Living in what is being termed the digital age has its upside. For a start – blogs exist. Before blogs, we all just used to keep our innermost thoughts to ourselves or write them in diaries. And those diaries were secret only, as we made clear by scrawling “keep out” all over them. Now, we publish those same things online – the Digital Age is a little bit weird, really.
Apart from blogs, there are so many ways in which life is more it convenient nowadays. You can shop online, meet the love of your life online, plan events and catch up with friends who lives thousands of miles away.
There is only one thing missing. When was the last time you received a letter from a friend? A real, tangible letter, written on paper and then posted to you? Probably a while ago, right? And even further if there’s a qualifier about it having been a handwritten letter. There are people growing up who will never experience that.

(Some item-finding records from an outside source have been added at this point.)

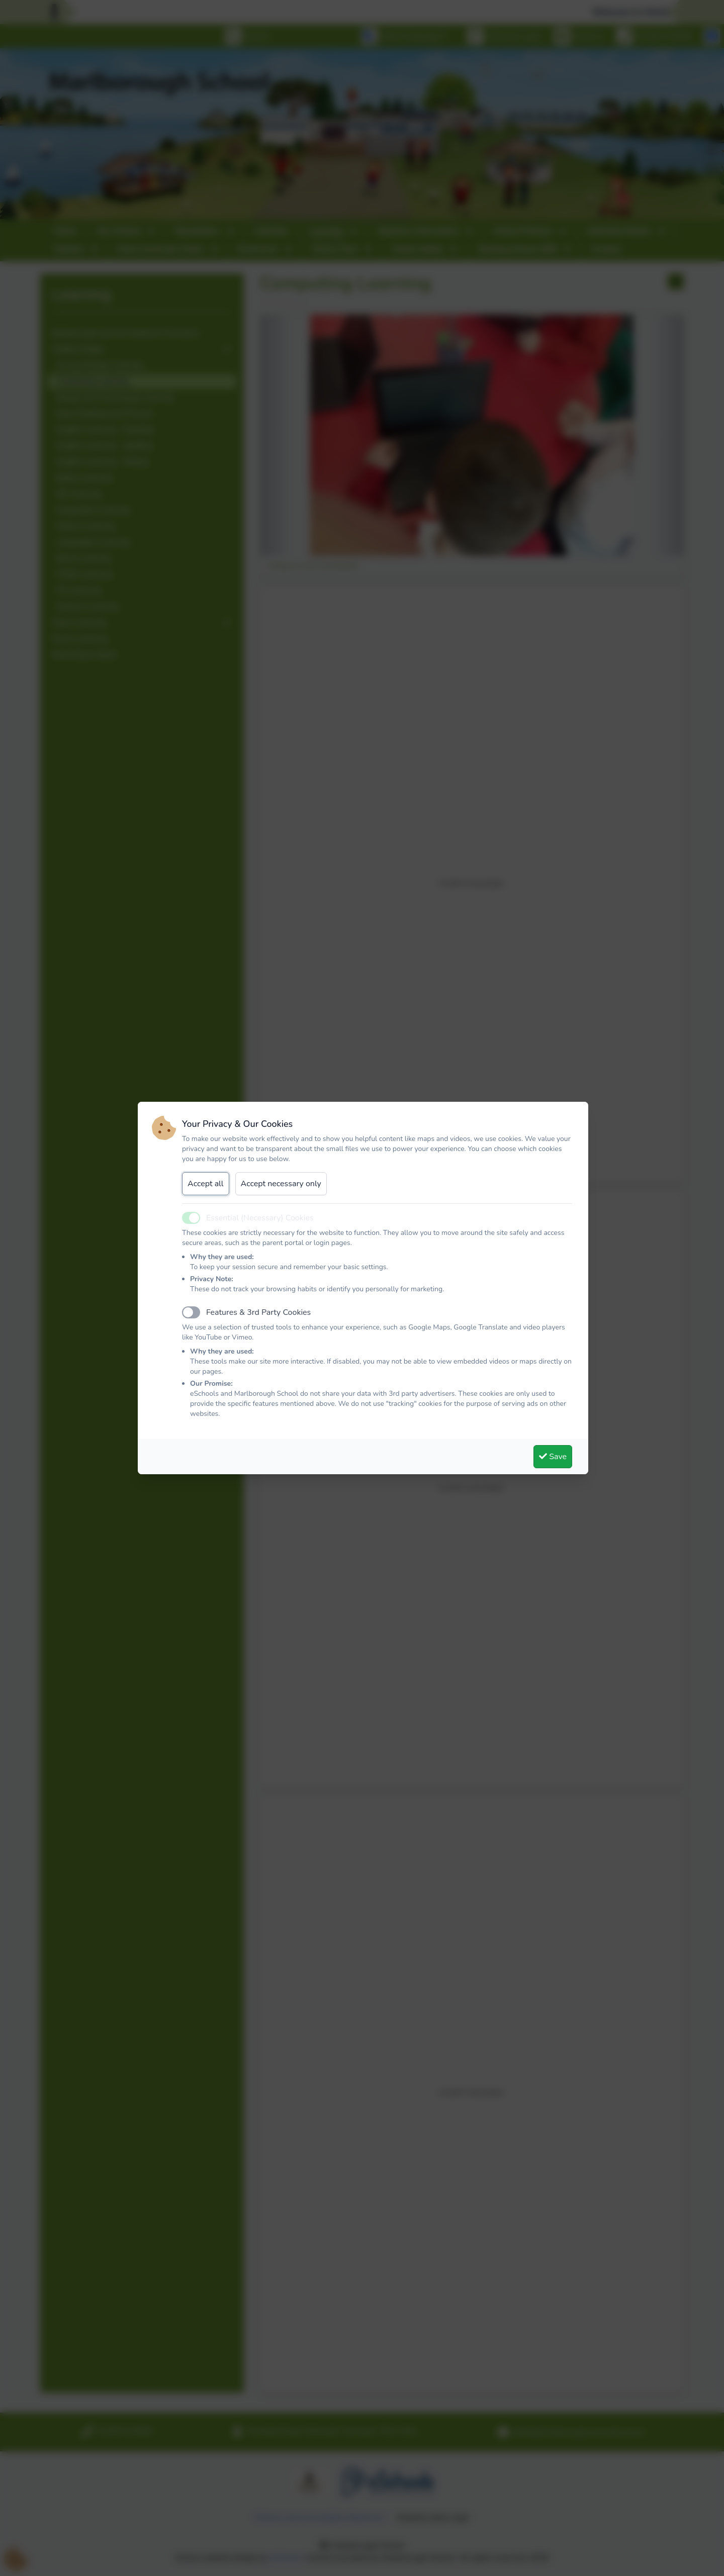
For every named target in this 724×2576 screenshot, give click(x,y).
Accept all (206, 1183)
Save (553, 1456)
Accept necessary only (281, 1183)
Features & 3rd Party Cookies (258, 1312)
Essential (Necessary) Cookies (260, 1217)
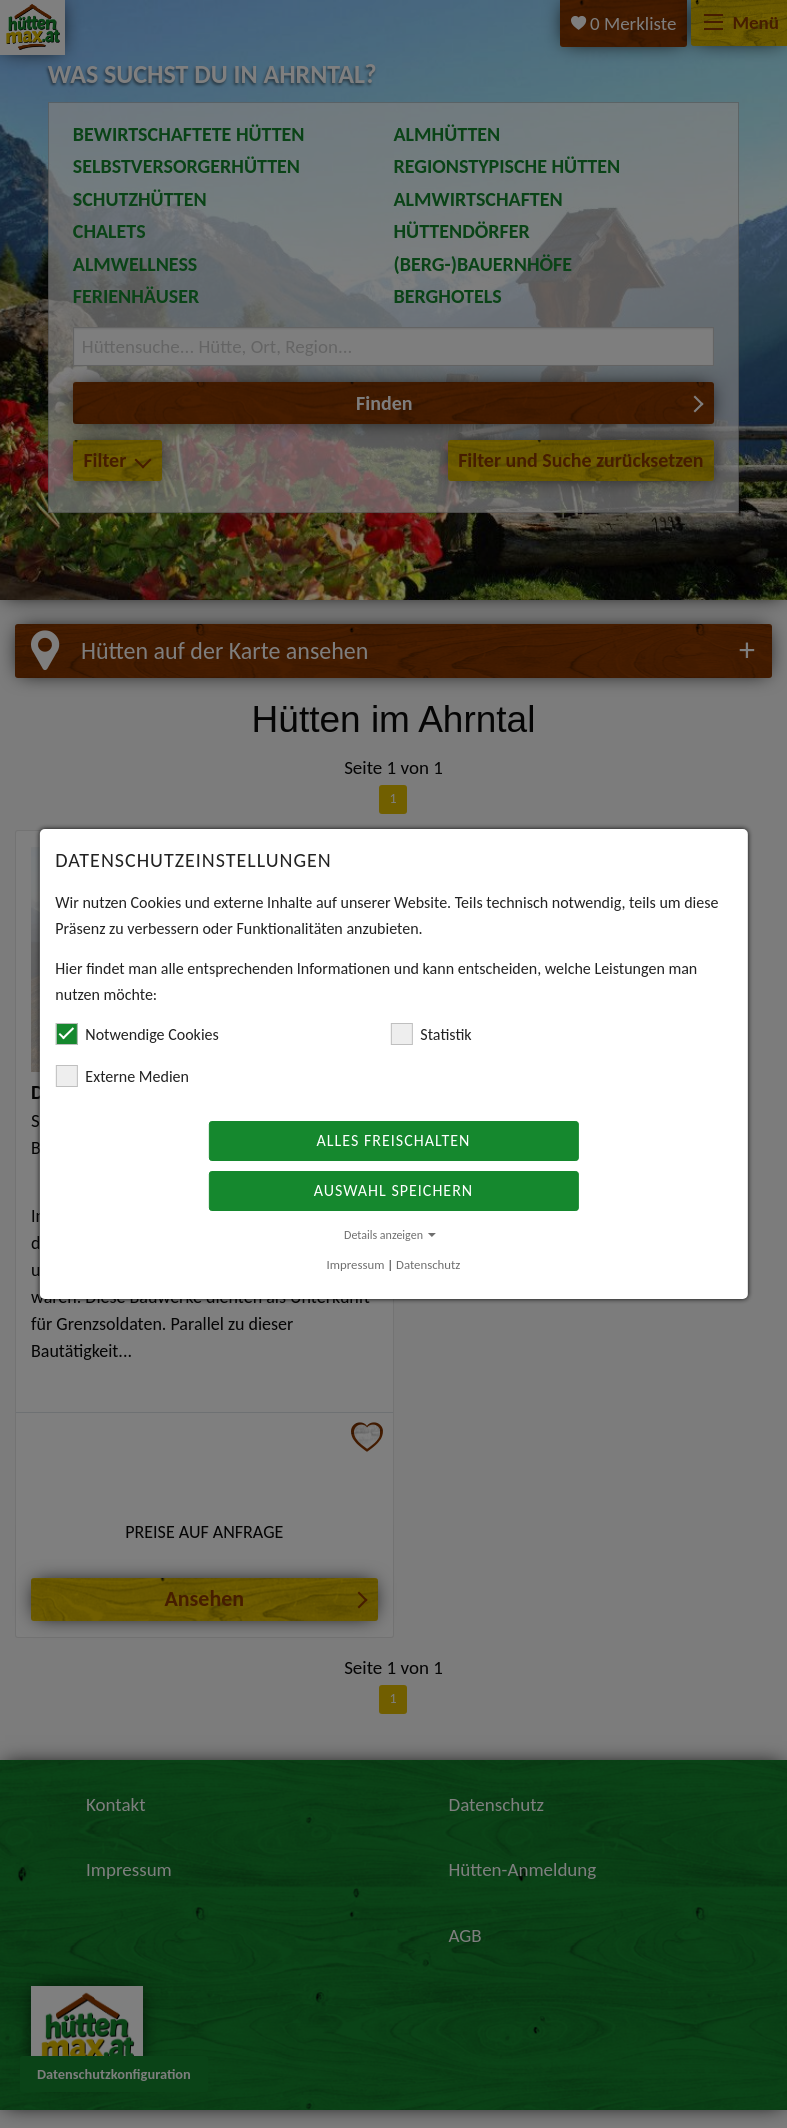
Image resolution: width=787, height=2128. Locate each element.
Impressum (356, 1264)
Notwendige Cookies (136, 1034)
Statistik (430, 1034)
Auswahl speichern (393, 1190)
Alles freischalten (394, 1140)
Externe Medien (122, 1076)
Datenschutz (428, 1264)
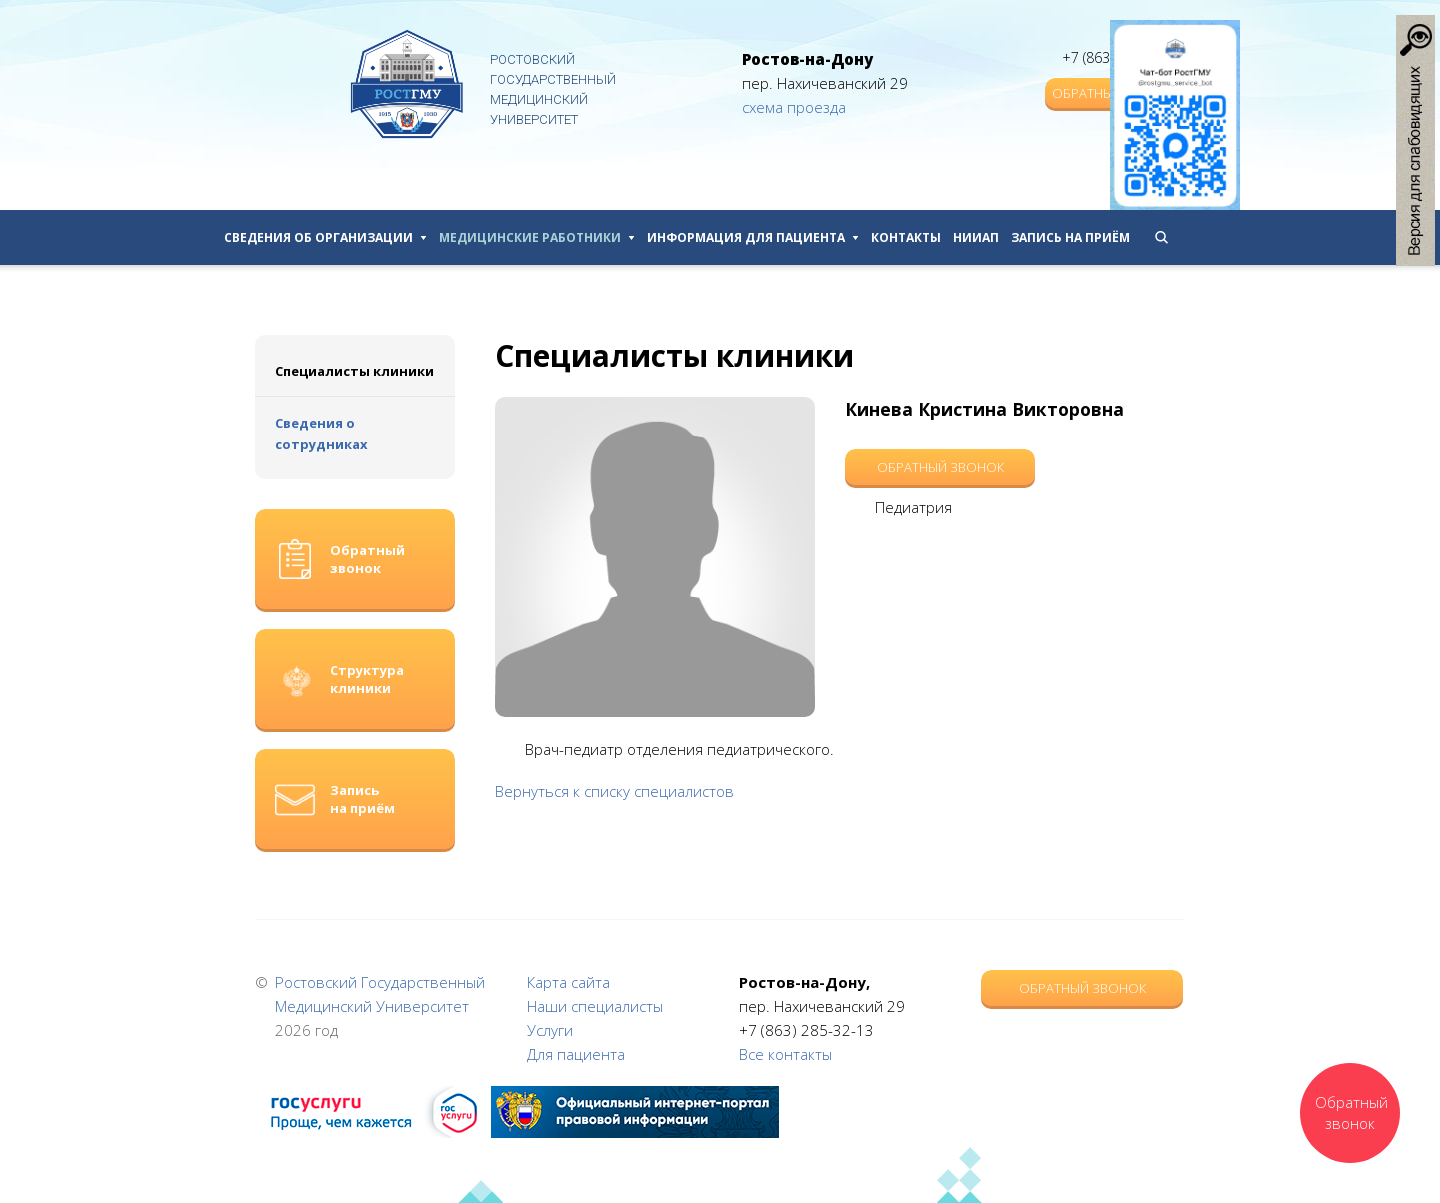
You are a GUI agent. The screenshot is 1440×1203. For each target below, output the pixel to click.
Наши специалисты (595, 1006)
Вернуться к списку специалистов (614, 791)
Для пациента (576, 1054)
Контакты (906, 237)
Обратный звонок (940, 467)
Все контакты (785, 1054)
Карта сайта (568, 982)
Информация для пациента (753, 237)
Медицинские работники (537, 237)
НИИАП (976, 237)
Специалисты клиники (354, 371)
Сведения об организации (325, 237)
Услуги (550, 1030)
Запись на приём (1070, 237)
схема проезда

The problem with everything being digital is that we miss out on that sensory experience; the feeling of holding something tangible. As we move more and more towards a cashless society, this becomes apparent. Money is no longer paper and coins; it’s figures on a screen that change, and the things we buy just turn up at the door.
This isn’t meant to be a “this was all fields once” style pondering; it’s just an observance. There are too many ways that technology has changed lives for it to be considered anything other than wonderful.
However, it’s difficult not to think there are some areas of life where we should step away from the screen and go analogue. Even if it’s less convenient, more expensive or a combination of both – sometimes, it makes sense to go a little old school. What sort of events? How fortunate you asked…
To Comfort Someone
If it’s feasibly possible, it’s better to be able to comfort someone in person. You can send emoji or *hugs* in an email or over Skype, but nothing compares to a proper hug and the handing over of a soothing cup of tea. Obviously, for some friendships, distance makes this impossible and technology provides an adequate solution. But if you live near someone who is going through a rough time, visit them as well as sending them a social media message.
Invitations and Cards.
You can now buy birthday cards that are pre-written for you and printed out. The whole process is easier, but should it be? Does it take much to take a second to write out a birthday card, wedding congratulations or one of the Paper Themes save the date cards? It doesn’t ask much, but it shows that you cared more about what you were sending and its contents rather than just getting it done.
These are likely to just be the tip of the iceberg. What other ways do you think it’s still better to use the old methods rather than keeping everything online?